Ansible role sshguard

This Ansible role installs and configures sshguard on Debian and RHEL/CentOS based systems.

Requirements

For RHEL/CentOS based systems, this role depends on geerlingguy.repo-epel to install and configure the EPEL (Extra Packages for Enterprise Linux) repository.
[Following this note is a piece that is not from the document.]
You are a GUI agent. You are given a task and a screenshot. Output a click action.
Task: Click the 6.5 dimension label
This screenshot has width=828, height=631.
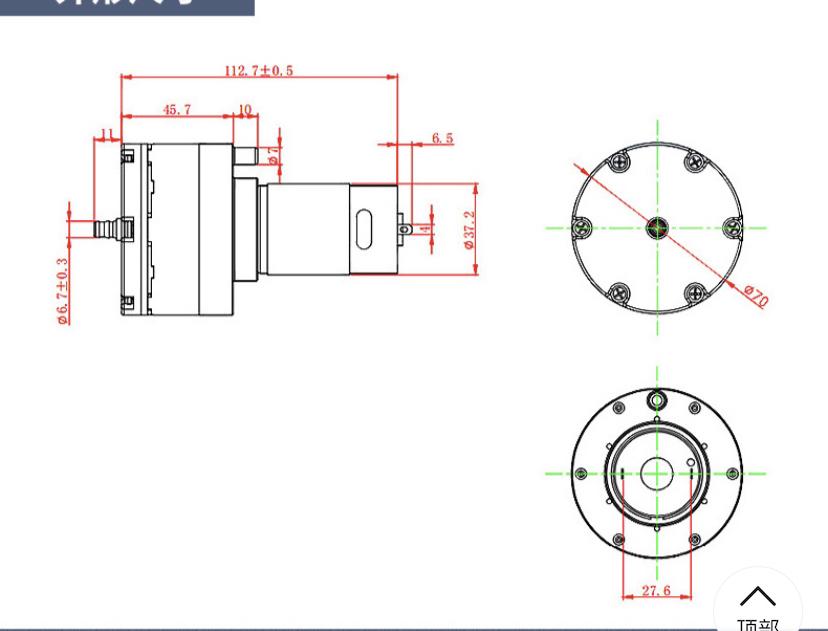tap(442, 138)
Other than that, only Ansible >= 2.2 is required.

Tested on

• Debian 9 and 10
• Ubuntu 16.04 and 18.04
• REHL/CentOS 7 and 9

Role Variables

The following role variables are relevant:

• sshguard_block_time: Block attackers for initially BLOCK_TIME seconds after exceeding THRESHOLD. Subsequent blocks increase by a factor of 1.5; default 120.
• sshguard_detection_time: Remember potential attackers for up to DETECTION_TIME seconds before resetting their score; default 1800
• sshguard_threshold: Block attackers when their cumulative attack score exceeds THRESHOLD. Most attacks have a score of 10; default 30.
• sshguard_whitelist: A list of whitelist entries. IP addresses listed in the WHITELIST are considered to be friendlies and will never be blocked.
  • comment: A comment / description (optional)
  • address: A single IPv4 and IPv6 address / address blocks in CIDR notation / hostnames

Example Playbook

---
- name: test-playbook | Test sshguard role
  hosts: all
  become: yes
  become_user: root
  vars:
    - sshguard_whitelist:
        - comment: IPv4 localhost
          address: 127.0.0.0/8
        - address: 127.0.0.1/32
        - comment: IPv6 localhost
          address: ::1
  roles:
    - nephosolutions.sshguard

License

This Ansible role is distributed under the Apache-2.0 License. See the LICENSE file for more details.